[Zlib-devel] Performance patch set

Wed May 12 04:37:48 EDT 2010

>
> Joakim Tjernlund wrote:
> >> Hi devs,
> >>
> >> as I wrote some time ago, I have been working on
> >> Subversion performance issues and came across
> >> some optimization potential in zlib as well.
> >>
> >> Inflate is now about 50% faster and a few minor
> >> optimizations for deflate were done along the way,
> >> too.
> >>
> >> Although the changes are mostly independent
> >> from each other, it would have been difficult to
> >> create truly independent patches. Therefore, it's
> >> all in one package. The patch was made against
> >> 1.2.5 release version.
> >>
> >> -- Stefan^2.
> >>
> >> [[[
> >> Major performance enhancement in deflate_fast
> >> plus a few minor ones in other places (see below).
> >> All of them take advantage of various platform-
> >> specific capabilities.
> >>
> >> * deflate.c: make sure the UNALIGNED_OK
> >>   optimization is only used when allowed, i.e.
> >>   enforce the condition mentioned in line 1125.
> >>
> >> * deflate.h: increase output buffer capacity such
> >>   that we can add new values in a single step
> >>   and flush on overflow afterwards (see trees.c).
> >>   Also move push_short from trees.c to here
> >>   because push_byte is there, too.
> >>
> >> * inffast.c: major rework:
> >>   - hold / pre-fetch up to 8 bytes of data
> >>     to minimize the number of 'top up' operations
> >>   - prefetch data using a single memory access,
> >>     if allowed by CPU architecture
> >>   - copy data in large chunks w/o the need to
> >>     check for buffer ends
> >>   - unroll the literal handling loop
> >>   - general latency tuning on the critical path
> >>
> >> * inftree.c: explicitly eliminate redundant memory
> >>   accesses as at least MS VC is not able to do it
> >>   (fearing pointer aliases?).
> >>
> >> * trees.c: optimize send_bits based on the larger
> >>   output buffer.
> >>
> >> * zconf.h: enable unaligned access for x86 and
> >>   x64 using GCC or MS VC. Same for little
> >>   endianess optimizations. Enable SSE2 code
> >>   when defined by compiler settings (GCC,
> >>   MS VC).
> >>
> >> patch by Stefan Fuhrmann (stefanfuhrmann< at > alice-dsl.de)
> >> ]]]
> >>
> >
> >
> >
> >>  #define put_byte(s, c) {s->pending_buf[s->pending++] = (c);}
> >>
> >> +/* Output a short LSB first on the stream.
> >> + * IN assertion: there is enough room in pendingBuf.
> >> + */
> >> +#if defined(LITTLE_ENDIAN) && defined(UNALIGNED_OK)
> >>
> >
> > defined(LITTLE_ENDIAN), not sure how LITTLE_ENDIAN is defined but this
> > typically break as both __LITTE_ENDIAN and __BIG_ENDIAN are defined if you include
> > some system header such as stdlib.h. One must use
> > #if __BYTE_ORDER == __LITTLE_ENDIAN to be sure
> >
> Thanks for the hint, I will change that in zconf.h
> (this is where LITTLE_ENDIAN gets defined).

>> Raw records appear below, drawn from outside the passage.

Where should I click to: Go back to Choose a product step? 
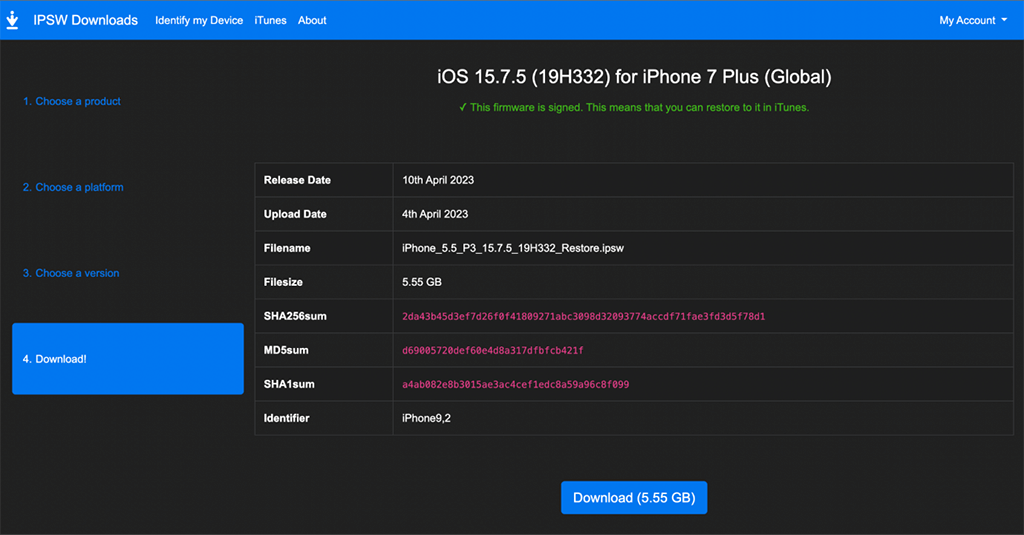point(72,101)
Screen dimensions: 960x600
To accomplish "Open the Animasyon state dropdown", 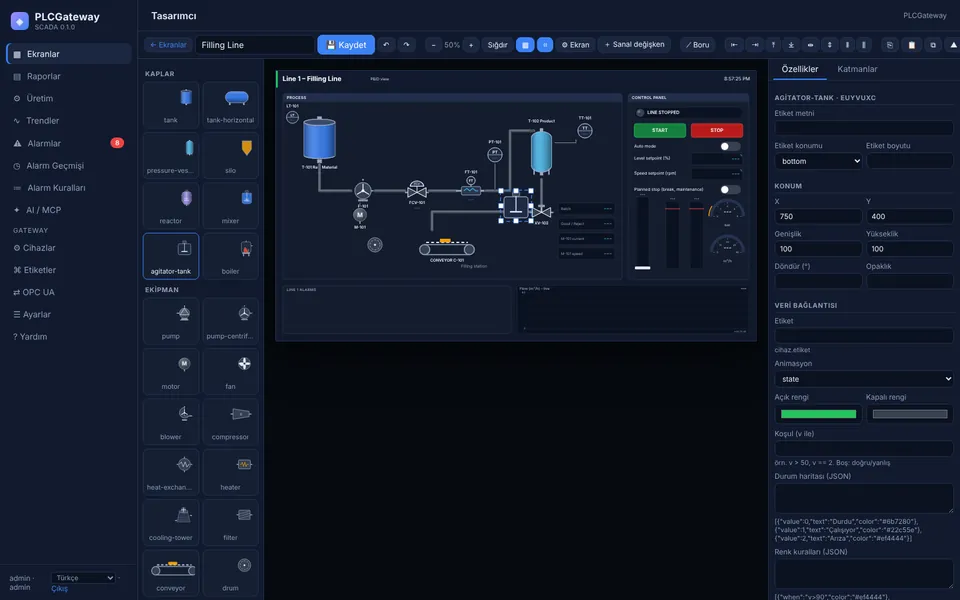I will click(863, 379).
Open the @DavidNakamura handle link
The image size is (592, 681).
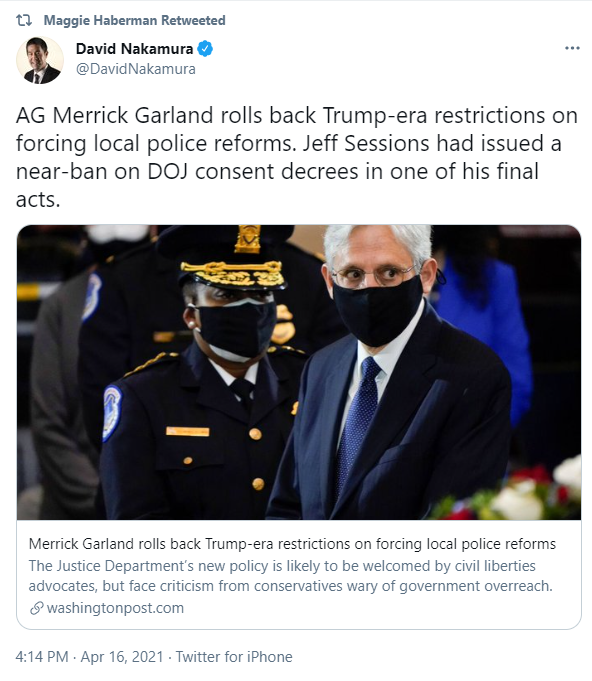click(x=136, y=69)
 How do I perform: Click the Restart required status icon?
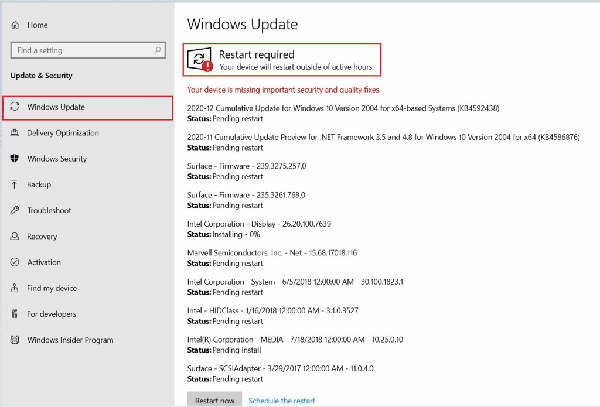(200, 60)
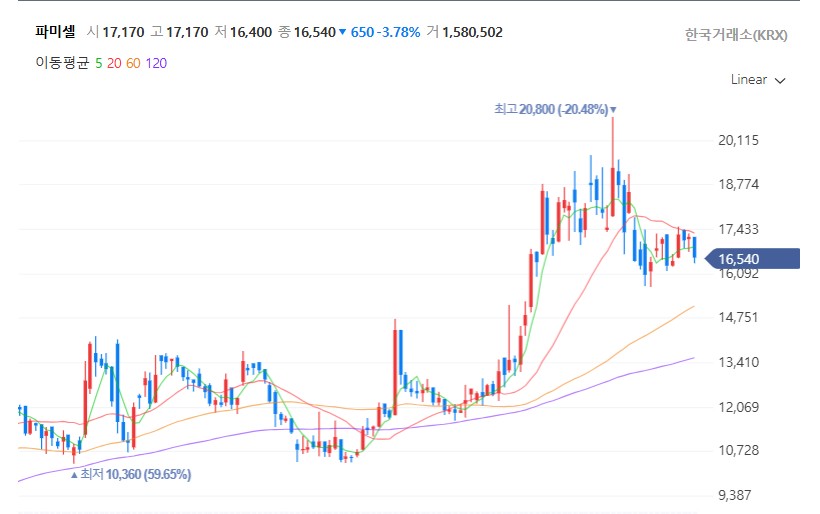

oh, zconf.h defines LITTLE_ENDIAN? Some systems(glibc does on linux) defines both
__LITTE_ENDIAN and LITTLE_ENDIAN so it is not a good to do it in zconf.h too.

try:
echo "#include <stdlib.h>" > le_tst.c
cpp -dM le_tst.c  | grep ENDIAN

> > Any reason you can't use this a BE CPU? Isn't it enough that UNALIGED_OK is defined?
> > PowerPC can do unaligned too and is BE.
> >
> >
> The output stream is LE. So, the LSB must be
> stored first.

Yes, but you could do cpu_tole(w) to fix that. Then PowerPC and other
BE CPU could benefit too.

> >> +#  define put_short(s, w) { \
> >> +    *(ush*)(s->pending_buf + s->pending) = (ush)(w);\
> >> +    s->pending += 2; \
> >> +}
> >> +#else
> >> +#  define put_short(s, w) { \
> >> +    put_byte(s, (uch)((w) & 0xff)); \
> >> +    put_byte(s, (uch)((ush)(w) >> 8)); \
> >> +}
> >> +#endif
> >>
> >>

> >> +#ifdef USE_SSE2
> >> +#  include <emmintrin.h>
> >> +#  define TRY_CHUNKY_COPY\
> >> +    if ((dist >= sizeof (__m128i)) || (last <= out)) { \
> >> +        do {\
> >> +            _mm_storeu_si128 ((__m128i*)(out+OFF), \
> >> +                              _mm_loadu_si128((const __m128i*)(from+OFF)));\
> >> +            out += sizeof (__m128i);\
> >> +            from += sizeof (__m128i);\
> >> +        } while (out < last); \
> >> +    }
> >> +#else
> >> +#  define TRY_CHUNKY_COPY\
> >>
> >
> > Have tested this is faster too? I recall testing this on PowerPC and it wasn't
> > faster. Hence I did my optimization with shorts instead.
> >
> Yes it is. However, using 4/8-byte copies instead of
> 2-byte ones has the following drawbacks:
>
> * 2 byte copies be aligned in 75% of all cases,
>   4 byte copies are aligned in 25% of all cases
>   and can only be brought up to 62.5%
>   -> on systems with large unalignment penalty,
>   this makes 4-byte copies less than 50% faster
>   than 2-byte ones
>
> * longer "tail" code to match 'len' exactly (unnecessary
>   but most people do it anyways). Since many copies
>   are < 10 bytes, another hard-to-predict jump can make
>   all the difference.

I see, I never tried to align the 4 byte copy if I remember correctly
or removing the tail code.

Furthermore (out < last) is costs more on ppc since
(--len) is basically free so it would be good if
you could change the do {} while loop to use that instead.

>
> QUICK_COPY accounts for about 15% of the
> inflate_fast runtime in my scenario (compression
> factor 2.2), the actual copy about 10%. YMMV,
> especially on different architectures.
> >
> >> +    if (dist >= sizeof(long) || (last <= out)) { \
> >> +        do {\
> >> +            *(long*)(out+OFF) = *(long*)(from+OFF);\
> >> +            out += sizeof (long);\
> >> +            from += sizeof (long);\
> >> +        } while (out < last); \
> >> +    }
> >> +#endif
> >>
> >
> >
> -- Stefan^2.
>